Inline path (ADR-030)

Small files below the configurable inline threshold bypass chunk storage entirely:

Client ──► Composition ──► Log (Raft)
                             │
                             ▼
                    Delta with inline payload
                             │
                             ▼
                    Raft replication to voters
                             │
                             ▼
                    State machine apply:
                    store in small/objects.redb

Threshold computation: The inline threshold for a shard is the minimum affordable threshold across all nodes hosting that shard’s voter set:

clamp(min(voter_budgets) / file_count_estimate, INLINE_FLOOR, INLINE_CEILING)

Key invariants:

  • I-L9: Inlined payloads are immutable after write; threshold changes apply prospectively only
  • I-SF5: Inline content is offloaded to small/objects.redb on state machine apply; snapshots include inline content from redb
  • I-SF7: Per-shard Raft inline throughput capped at KISEKI_RAFT_INLINE_MBPS (default 10 MB/s)

Cross-node data paths

Raft replication

Each shard runs an independent Raft group (ADR-026). The leader replicates log entries (deltas) to followers via the Raft RPC transport.
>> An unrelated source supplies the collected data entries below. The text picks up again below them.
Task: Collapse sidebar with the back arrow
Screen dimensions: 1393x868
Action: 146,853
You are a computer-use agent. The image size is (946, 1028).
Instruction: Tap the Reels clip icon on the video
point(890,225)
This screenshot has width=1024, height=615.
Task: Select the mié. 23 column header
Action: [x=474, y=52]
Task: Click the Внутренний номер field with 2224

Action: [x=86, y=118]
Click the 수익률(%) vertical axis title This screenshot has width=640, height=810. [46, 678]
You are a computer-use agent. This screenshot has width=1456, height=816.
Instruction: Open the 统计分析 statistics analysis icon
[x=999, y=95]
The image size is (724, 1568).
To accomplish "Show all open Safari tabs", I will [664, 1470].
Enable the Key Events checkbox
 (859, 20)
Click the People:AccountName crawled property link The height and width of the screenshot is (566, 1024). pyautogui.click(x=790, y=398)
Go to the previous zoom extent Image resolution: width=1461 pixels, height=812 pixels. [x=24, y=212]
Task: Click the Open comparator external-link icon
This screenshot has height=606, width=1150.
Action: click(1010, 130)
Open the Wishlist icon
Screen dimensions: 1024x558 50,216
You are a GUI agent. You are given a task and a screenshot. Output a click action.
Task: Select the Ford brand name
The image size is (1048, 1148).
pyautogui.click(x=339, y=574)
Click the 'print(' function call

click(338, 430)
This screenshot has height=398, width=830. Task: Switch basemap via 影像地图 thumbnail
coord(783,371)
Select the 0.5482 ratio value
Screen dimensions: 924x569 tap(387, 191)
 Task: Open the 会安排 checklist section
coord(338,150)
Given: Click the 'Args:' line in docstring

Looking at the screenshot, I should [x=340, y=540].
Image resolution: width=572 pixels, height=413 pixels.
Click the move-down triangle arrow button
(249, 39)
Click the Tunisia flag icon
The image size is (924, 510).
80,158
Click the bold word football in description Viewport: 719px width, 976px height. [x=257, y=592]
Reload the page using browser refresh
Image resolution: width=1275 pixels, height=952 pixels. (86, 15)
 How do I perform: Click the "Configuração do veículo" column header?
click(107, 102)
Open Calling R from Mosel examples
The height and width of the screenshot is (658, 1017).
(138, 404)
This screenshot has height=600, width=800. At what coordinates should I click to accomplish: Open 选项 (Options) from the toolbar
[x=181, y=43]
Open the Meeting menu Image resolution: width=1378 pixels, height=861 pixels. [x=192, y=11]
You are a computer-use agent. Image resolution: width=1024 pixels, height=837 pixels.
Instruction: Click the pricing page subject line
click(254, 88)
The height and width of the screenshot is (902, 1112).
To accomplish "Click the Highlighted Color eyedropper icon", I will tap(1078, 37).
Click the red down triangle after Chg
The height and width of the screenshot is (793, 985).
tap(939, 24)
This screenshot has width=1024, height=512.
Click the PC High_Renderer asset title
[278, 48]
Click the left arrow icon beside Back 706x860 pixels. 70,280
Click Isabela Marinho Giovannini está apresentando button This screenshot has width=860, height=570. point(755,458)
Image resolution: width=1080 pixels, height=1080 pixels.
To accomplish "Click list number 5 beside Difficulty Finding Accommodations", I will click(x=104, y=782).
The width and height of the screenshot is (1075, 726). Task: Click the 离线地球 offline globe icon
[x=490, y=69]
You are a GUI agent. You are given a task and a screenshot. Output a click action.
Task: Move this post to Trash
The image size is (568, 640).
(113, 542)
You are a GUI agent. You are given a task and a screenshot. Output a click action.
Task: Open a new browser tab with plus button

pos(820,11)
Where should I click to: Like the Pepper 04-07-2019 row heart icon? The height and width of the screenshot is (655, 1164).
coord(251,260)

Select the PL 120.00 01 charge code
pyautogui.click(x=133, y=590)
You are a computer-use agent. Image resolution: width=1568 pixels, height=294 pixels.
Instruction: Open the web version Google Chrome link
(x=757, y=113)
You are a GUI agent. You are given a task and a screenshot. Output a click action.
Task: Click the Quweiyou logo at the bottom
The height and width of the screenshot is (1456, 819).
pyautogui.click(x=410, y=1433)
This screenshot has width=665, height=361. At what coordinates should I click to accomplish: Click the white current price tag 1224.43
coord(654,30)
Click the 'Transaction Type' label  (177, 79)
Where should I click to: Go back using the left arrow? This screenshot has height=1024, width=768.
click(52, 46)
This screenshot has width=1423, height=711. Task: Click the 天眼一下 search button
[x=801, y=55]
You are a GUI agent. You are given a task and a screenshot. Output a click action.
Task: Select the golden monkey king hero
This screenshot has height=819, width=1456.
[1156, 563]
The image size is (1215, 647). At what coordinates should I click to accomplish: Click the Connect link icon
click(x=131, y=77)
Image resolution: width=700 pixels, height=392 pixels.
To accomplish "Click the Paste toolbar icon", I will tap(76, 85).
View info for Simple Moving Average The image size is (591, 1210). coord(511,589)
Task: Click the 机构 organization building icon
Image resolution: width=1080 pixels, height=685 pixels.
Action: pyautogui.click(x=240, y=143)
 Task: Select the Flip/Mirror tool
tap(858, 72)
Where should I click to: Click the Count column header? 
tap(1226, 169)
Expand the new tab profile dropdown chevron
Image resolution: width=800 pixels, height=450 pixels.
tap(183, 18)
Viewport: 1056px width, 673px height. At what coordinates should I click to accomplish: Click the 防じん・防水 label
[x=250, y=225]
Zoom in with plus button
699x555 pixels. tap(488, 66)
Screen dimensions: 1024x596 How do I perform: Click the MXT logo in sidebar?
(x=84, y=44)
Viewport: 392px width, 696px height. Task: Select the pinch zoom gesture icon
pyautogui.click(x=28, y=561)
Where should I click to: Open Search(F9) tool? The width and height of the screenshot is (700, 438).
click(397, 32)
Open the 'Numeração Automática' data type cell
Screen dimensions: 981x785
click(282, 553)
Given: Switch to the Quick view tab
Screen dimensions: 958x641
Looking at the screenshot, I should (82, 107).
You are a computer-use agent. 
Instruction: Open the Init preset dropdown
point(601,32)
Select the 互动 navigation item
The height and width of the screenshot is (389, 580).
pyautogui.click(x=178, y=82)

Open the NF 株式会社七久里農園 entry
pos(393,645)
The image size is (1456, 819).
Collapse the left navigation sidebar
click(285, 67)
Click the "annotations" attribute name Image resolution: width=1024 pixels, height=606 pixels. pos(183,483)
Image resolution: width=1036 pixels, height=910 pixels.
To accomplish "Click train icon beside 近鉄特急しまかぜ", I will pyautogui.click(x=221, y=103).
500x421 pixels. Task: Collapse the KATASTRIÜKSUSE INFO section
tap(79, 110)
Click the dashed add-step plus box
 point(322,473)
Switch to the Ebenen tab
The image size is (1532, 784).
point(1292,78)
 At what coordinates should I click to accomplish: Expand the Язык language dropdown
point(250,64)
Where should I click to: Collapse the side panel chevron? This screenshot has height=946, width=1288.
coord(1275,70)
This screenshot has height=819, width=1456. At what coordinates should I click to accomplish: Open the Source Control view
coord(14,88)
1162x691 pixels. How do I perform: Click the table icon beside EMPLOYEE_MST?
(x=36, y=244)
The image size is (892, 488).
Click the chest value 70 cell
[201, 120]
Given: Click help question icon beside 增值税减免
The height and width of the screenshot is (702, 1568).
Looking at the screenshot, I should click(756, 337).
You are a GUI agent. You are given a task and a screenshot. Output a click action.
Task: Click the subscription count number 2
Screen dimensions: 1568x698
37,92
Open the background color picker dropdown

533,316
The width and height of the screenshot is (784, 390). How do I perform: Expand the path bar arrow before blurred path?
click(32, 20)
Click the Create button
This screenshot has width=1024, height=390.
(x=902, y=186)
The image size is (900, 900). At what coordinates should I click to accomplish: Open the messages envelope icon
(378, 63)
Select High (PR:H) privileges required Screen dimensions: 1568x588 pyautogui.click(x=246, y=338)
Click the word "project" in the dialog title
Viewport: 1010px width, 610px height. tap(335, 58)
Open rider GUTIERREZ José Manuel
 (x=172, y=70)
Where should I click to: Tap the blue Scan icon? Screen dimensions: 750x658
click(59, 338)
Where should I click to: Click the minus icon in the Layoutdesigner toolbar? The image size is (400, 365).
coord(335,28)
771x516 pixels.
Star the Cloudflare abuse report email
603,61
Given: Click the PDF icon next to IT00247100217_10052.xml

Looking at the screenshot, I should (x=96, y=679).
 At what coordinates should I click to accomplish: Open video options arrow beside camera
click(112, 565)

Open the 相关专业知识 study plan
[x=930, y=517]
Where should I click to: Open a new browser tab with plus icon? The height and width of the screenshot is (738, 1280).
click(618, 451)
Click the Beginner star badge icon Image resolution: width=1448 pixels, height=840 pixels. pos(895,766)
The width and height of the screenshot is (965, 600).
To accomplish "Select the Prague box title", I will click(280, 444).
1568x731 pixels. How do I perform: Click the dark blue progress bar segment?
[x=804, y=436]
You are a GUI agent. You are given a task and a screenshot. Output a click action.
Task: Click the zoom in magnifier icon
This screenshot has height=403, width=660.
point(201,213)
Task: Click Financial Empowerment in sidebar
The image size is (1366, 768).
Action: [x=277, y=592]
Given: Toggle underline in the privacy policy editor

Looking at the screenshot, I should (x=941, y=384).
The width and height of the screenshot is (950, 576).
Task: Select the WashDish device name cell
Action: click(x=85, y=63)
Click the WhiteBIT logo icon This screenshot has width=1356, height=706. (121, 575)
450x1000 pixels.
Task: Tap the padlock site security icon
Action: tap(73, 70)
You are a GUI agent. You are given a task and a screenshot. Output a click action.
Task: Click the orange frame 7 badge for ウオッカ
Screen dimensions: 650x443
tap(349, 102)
Replication uses mTLS on the data fabric.

Leader ──► Follower 1 (AppendEntries)
       ──► Follower 2 (AppendEntries)
       ──► Follower 3 (AppendEntries)

Committed entries are persisted in RedbRaftLogStore on each voter.

Snapshot transfer

When a follower is too far behind or a new voter joins, the leader sends a full snapshot. Snapshots are transferred as length-prefixed JSON over the Raft transport connection.

For shards with inline data, the snapshot includes all entries from small/objects.redb (I-SF5).

Chunk replication and EC

Chunks are placed across distinct physical devices within a pool using deterministic hashing (CRUSH-like). No two EC fragments of the same chunk reside on the same device (I-D4).

Device failure triggers automatic repair from EC parity or replicas (I-D1).

Federation

Federated sites replicate data asynchronously. Only ciphertext is replicated – no key material in the replication stream (I-CS3). All federated sites for a tenant connect to the same tenant KMS.